Start of Available data

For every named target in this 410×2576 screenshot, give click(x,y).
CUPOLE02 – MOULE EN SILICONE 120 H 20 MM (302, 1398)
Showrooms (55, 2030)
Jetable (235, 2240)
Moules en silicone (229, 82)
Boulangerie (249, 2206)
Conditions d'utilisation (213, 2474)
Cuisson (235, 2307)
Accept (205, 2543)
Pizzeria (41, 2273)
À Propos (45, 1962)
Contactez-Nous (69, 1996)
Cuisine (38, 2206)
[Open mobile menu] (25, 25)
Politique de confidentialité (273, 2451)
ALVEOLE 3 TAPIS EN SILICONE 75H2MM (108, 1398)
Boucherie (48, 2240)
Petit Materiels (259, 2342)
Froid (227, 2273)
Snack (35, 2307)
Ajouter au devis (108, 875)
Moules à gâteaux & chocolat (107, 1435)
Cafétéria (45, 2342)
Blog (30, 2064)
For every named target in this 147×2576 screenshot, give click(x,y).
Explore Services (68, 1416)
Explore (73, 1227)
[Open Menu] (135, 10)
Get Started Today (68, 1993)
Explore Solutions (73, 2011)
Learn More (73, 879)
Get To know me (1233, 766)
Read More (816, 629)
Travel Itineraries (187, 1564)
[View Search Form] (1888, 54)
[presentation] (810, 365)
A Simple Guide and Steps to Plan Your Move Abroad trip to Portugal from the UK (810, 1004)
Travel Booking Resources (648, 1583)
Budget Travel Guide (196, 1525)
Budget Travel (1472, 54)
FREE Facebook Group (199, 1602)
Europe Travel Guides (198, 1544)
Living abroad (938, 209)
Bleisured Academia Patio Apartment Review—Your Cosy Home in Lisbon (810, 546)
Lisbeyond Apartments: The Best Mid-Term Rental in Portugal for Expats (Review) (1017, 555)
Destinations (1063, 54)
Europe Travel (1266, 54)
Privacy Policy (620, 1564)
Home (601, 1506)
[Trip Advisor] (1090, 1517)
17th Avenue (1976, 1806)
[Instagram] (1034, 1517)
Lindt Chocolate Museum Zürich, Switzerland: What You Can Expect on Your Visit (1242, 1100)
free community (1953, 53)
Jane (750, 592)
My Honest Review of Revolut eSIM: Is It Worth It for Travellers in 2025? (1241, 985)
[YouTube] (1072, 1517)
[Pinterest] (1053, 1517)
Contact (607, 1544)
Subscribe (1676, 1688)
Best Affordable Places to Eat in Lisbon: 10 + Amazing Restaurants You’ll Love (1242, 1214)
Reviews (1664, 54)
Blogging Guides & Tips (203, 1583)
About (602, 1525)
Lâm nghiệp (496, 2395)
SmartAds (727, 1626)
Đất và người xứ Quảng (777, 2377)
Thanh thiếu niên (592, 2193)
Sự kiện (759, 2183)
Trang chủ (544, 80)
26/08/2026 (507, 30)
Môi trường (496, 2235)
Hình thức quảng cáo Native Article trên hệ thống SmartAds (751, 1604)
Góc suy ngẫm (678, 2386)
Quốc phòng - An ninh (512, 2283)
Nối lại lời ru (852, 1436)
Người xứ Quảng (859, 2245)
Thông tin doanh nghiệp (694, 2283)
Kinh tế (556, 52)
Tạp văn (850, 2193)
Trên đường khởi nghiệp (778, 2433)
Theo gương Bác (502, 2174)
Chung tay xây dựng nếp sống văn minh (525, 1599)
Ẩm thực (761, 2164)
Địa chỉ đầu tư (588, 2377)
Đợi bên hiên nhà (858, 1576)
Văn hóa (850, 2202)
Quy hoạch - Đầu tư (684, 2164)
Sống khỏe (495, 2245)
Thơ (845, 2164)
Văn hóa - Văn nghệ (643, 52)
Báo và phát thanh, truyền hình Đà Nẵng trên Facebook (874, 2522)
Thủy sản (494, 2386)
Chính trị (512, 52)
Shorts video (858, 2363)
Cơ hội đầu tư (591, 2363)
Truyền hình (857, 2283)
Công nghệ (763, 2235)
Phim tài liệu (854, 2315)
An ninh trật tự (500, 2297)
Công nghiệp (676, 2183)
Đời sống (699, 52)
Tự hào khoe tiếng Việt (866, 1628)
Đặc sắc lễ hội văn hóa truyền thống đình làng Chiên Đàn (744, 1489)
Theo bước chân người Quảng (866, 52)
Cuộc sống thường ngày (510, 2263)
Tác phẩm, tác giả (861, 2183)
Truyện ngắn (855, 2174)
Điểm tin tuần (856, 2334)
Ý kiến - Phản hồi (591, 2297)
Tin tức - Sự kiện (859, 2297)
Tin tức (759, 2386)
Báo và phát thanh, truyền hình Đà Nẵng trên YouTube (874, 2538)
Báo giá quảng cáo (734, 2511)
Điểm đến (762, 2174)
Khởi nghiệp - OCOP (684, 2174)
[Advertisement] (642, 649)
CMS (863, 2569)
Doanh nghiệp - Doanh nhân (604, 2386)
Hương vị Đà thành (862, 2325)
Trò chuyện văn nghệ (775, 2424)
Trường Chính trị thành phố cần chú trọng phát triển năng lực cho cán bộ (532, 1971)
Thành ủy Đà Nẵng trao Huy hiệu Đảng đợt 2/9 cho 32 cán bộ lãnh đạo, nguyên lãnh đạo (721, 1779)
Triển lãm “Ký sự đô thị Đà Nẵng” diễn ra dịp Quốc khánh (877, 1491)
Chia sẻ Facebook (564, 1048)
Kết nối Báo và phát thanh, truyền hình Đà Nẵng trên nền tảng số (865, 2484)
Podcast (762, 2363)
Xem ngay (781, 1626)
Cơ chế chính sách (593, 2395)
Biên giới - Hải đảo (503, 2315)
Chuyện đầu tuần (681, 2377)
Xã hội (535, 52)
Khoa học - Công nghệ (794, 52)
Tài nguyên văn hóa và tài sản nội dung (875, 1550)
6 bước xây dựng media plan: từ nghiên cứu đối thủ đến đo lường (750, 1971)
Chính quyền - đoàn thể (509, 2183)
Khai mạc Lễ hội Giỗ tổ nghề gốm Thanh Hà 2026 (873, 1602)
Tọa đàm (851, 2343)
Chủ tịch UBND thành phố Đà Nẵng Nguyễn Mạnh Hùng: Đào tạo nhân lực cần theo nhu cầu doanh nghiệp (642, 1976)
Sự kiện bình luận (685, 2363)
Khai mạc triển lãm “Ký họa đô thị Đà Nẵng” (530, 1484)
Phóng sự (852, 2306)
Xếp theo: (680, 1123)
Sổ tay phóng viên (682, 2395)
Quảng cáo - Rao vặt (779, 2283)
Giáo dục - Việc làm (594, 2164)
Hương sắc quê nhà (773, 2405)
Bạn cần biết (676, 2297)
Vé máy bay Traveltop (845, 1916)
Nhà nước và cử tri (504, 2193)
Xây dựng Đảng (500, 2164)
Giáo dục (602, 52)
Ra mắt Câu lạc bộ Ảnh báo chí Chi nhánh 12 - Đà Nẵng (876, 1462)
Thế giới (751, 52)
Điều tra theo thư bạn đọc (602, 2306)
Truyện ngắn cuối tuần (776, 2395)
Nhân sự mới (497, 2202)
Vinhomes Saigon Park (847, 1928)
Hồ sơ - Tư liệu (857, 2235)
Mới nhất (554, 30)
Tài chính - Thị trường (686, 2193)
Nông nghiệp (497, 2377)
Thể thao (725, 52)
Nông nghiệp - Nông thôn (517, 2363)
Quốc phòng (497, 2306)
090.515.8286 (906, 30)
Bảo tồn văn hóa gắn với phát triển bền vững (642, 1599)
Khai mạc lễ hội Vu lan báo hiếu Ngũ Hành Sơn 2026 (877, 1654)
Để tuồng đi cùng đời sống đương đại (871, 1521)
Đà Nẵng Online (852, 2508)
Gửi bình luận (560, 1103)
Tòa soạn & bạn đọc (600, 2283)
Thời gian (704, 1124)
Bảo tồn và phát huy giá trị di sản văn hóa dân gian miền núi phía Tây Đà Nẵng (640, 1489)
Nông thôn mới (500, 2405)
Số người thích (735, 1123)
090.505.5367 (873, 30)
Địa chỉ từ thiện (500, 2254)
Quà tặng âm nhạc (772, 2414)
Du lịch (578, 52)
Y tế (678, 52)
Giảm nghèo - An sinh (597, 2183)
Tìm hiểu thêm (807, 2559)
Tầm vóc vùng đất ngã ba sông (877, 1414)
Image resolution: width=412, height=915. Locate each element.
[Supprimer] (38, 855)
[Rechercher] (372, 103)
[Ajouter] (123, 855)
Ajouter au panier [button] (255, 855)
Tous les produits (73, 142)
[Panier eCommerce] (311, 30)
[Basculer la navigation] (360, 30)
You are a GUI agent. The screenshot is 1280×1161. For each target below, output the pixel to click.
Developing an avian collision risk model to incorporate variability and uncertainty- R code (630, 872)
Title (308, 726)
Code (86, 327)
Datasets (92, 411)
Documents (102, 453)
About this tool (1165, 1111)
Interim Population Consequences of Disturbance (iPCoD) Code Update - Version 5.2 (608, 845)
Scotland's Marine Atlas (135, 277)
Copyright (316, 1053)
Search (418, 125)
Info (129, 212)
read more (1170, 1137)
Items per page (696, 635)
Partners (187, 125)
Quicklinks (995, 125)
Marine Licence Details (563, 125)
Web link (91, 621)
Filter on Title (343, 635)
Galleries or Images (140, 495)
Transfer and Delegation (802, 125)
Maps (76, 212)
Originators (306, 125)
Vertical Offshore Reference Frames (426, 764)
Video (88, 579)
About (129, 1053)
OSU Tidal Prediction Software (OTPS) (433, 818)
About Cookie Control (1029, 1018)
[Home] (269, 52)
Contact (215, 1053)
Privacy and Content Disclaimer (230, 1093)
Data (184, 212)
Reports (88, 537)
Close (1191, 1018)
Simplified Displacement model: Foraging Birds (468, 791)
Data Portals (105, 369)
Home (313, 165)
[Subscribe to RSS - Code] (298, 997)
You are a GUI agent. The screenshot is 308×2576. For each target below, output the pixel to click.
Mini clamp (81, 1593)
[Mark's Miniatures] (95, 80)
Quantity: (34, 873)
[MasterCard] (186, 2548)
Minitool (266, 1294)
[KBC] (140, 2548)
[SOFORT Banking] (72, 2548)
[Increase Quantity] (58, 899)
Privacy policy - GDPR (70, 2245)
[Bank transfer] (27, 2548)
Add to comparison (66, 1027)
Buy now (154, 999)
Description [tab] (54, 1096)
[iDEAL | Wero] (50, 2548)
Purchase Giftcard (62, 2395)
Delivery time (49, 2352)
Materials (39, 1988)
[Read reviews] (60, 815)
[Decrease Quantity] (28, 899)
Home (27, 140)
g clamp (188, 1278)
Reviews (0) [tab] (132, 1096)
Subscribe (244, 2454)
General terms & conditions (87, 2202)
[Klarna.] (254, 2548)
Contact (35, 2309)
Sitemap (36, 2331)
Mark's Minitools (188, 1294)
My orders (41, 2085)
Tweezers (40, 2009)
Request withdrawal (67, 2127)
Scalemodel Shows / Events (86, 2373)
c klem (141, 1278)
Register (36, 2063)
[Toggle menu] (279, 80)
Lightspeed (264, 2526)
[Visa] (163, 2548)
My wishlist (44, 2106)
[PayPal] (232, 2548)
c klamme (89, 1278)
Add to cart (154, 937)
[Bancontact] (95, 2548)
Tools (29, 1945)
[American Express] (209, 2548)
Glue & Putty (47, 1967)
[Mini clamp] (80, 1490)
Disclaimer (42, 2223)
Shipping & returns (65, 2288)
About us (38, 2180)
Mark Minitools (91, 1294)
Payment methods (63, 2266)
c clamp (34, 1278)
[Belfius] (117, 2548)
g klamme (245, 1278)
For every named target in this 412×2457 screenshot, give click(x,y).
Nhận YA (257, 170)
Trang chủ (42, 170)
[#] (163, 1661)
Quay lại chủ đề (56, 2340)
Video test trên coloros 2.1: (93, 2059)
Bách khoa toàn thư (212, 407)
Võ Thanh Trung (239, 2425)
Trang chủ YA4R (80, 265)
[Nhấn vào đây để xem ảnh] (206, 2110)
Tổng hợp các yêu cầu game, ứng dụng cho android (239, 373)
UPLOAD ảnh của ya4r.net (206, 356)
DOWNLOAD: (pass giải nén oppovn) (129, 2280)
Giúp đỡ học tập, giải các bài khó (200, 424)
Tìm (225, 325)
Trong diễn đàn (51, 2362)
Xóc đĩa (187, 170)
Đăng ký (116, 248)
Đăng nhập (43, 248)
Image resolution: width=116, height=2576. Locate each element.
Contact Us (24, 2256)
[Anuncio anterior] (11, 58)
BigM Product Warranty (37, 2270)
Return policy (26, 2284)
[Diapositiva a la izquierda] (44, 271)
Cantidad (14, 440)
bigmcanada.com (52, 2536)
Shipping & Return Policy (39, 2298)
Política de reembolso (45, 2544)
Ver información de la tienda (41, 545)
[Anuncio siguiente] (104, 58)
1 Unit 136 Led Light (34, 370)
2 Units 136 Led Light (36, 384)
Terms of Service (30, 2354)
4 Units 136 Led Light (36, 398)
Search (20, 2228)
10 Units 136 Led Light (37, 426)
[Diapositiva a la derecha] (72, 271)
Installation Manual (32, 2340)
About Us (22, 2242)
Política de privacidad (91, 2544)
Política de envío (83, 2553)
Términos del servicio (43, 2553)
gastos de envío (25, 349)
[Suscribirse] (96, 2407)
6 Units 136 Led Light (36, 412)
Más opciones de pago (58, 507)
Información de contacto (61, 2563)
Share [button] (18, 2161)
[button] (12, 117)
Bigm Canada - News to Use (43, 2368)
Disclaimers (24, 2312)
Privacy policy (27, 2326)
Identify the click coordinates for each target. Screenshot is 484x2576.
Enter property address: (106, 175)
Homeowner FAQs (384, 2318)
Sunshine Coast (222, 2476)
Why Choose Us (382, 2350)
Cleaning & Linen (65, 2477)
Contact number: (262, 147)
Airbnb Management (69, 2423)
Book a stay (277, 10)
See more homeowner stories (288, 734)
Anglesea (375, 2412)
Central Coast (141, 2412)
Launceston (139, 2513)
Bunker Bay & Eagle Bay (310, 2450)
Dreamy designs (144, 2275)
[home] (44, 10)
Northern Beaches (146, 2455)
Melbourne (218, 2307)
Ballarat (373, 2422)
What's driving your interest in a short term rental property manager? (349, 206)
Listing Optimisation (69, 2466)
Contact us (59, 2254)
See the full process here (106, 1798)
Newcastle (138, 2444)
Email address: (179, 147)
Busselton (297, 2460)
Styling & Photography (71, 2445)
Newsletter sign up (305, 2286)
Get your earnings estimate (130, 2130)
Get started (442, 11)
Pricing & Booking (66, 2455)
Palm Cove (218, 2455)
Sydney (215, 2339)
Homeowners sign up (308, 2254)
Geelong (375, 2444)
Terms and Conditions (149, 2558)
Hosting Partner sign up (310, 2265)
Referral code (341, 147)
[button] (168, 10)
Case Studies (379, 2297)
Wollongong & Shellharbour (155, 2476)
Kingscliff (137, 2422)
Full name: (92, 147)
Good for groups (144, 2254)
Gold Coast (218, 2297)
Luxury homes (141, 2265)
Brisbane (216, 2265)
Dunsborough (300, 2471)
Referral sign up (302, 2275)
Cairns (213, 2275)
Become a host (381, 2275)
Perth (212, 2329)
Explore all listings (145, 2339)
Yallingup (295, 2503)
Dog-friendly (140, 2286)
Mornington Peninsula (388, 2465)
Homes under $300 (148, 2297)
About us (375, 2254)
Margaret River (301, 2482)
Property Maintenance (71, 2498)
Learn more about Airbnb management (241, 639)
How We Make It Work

End of Available data

→ **Task objective**
Your answer should be the lines of the listing above between the line holding "[Diapositiva a la izquierda] (44, 271)" and the line holding "Wollongong & Shellharbour (155, 2476)", inclusive, restated word for word and alone.

→ **Exercise result**
[Diapositiva a la izquierda] (44, 271)
Cantidad (14, 440)
bigmcanada.com (52, 2536)
Shipping & Return Policy (39, 2298)
Política de reembolso (45, 2544)
Ver información de la tienda (41, 545)
[Anuncio siguiente] (104, 58)
1 Unit 136 Led Light (34, 370)
2 Units 136 Led Light (36, 384)
Terms of Service (30, 2354)
4 Units 136 Led Light (36, 398)
Search (20, 2228)
10 Units 136 Led Light (37, 426)
[Diapositiva a la derecha] (72, 271)
Installation Manual (32, 2340)
About Us (22, 2242)
Política de privacidad (91, 2544)
Política de envío (83, 2553)
Términos del servicio (43, 2553)
gastos de envío (25, 349)
[Suscribirse] (96, 2407)
6 Units 136 Led Light (36, 412)
Más opciones de pago (58, 507)
Información de contacto (61, 2563)
Share [button] (18, 2161)
[button] (12, 117)
Bigm Canada - News to Use (43, 2368)
Disclaimers (24, 2312)
Privacy policy (27, 2326)
Identify the click coordinates for each target. Screenshot is 484x2576.
Enter property address: (106, 175)
Homeowner FAQs (384, 2318)
Sunshine Coast (222, 2476)
Why Choose Us (382, 2350)
Cleaning & Linen (65, 2477)
Contact number: (262, 147)
Airbnb Management (69, 2423)
Book a stay (277, 10)
See more homeowner stories (288, 734)
Anglesea (375, 2412)
Central Coast (141, 2412)
Launceston (139, 2513)
Bunker Bay & Eagle Bay (310, 2450)
Dreamy designs (144, 2275)
[home] (44, 10)
Northern Beaches (146, 2455)
Melbourne (218, 2307)
Ballarat (373, 2422)
What's driving your interest in a short term rental property manager? (349, 206)
Listing Optimisation (69, 2466)
Contact us (59, 2254)
See the full process here (106, 1798)
Newcastle (138, 2444)
Email address: (179, 147)
Busselton (297, 2460)
Styling & Photography (71, 2445)
Newsletter sign up (305, 2286)
Get your earnings estimate (130, 2130)
Get started (442, 11)
Pricing & Booking (66, 2455)
Palm Cove (218, 2455)
Sydney (215, 2339)
Homeowners sign up (308, 2254)
Geelong (375, 2444)
Terms and Conditions (149, 2558)
Hosting Partner sign up (310, 2265)
Referral code (341, 147)
[button] (168, 10)
Case Studies (379, 2297)
Wollongong & Shellharbour (155, 2476)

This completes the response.